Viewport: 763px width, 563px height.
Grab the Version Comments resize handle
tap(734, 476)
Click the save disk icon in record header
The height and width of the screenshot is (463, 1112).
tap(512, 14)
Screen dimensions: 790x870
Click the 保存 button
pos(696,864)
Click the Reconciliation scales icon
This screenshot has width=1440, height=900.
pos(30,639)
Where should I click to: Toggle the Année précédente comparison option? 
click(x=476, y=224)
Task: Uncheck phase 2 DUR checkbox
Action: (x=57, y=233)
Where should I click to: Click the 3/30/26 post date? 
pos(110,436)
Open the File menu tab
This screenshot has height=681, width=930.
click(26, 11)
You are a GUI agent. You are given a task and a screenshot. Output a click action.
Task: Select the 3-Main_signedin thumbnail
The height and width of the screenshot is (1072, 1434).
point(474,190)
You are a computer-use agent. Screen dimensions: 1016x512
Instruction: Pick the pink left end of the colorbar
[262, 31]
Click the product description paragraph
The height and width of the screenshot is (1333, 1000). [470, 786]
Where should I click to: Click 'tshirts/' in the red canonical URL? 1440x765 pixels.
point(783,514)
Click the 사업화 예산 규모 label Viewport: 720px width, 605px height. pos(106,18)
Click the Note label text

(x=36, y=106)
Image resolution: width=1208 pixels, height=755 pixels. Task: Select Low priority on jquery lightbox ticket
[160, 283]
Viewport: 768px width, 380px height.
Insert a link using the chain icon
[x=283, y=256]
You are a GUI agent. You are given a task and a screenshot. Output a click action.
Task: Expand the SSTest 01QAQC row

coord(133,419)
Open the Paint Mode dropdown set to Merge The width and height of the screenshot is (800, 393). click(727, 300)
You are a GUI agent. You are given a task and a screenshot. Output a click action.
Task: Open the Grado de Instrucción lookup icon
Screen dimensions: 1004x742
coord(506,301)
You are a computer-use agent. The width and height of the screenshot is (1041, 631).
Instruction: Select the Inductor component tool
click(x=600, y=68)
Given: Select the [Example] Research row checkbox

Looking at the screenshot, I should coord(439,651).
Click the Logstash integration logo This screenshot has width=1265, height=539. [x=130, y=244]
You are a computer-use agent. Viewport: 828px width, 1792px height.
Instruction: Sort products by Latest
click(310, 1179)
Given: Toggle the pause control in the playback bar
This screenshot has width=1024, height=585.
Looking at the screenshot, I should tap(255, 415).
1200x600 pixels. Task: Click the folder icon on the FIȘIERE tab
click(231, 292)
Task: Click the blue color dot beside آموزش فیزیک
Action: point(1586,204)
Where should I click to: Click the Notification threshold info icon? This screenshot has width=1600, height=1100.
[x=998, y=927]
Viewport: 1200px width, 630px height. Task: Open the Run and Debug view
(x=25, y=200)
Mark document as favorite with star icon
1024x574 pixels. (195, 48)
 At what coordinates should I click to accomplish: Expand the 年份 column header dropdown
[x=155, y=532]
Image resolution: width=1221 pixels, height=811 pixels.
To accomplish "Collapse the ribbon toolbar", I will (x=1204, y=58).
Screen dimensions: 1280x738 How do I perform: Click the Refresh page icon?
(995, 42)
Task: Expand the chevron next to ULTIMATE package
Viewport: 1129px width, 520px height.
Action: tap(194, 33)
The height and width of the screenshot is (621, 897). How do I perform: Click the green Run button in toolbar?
◆ ◆ ◆
### PROBLEM TO WORK ON:
Scan the material above for the string "toolbar" and return the lines that hold it.

### TASK RESULT:
To accomplish "Collapse the ribbon toolbar", I will (x=1204, y=58).
The height and width of the screenshot is (621, 897). How do I perform: Click the green Run button in toolbar?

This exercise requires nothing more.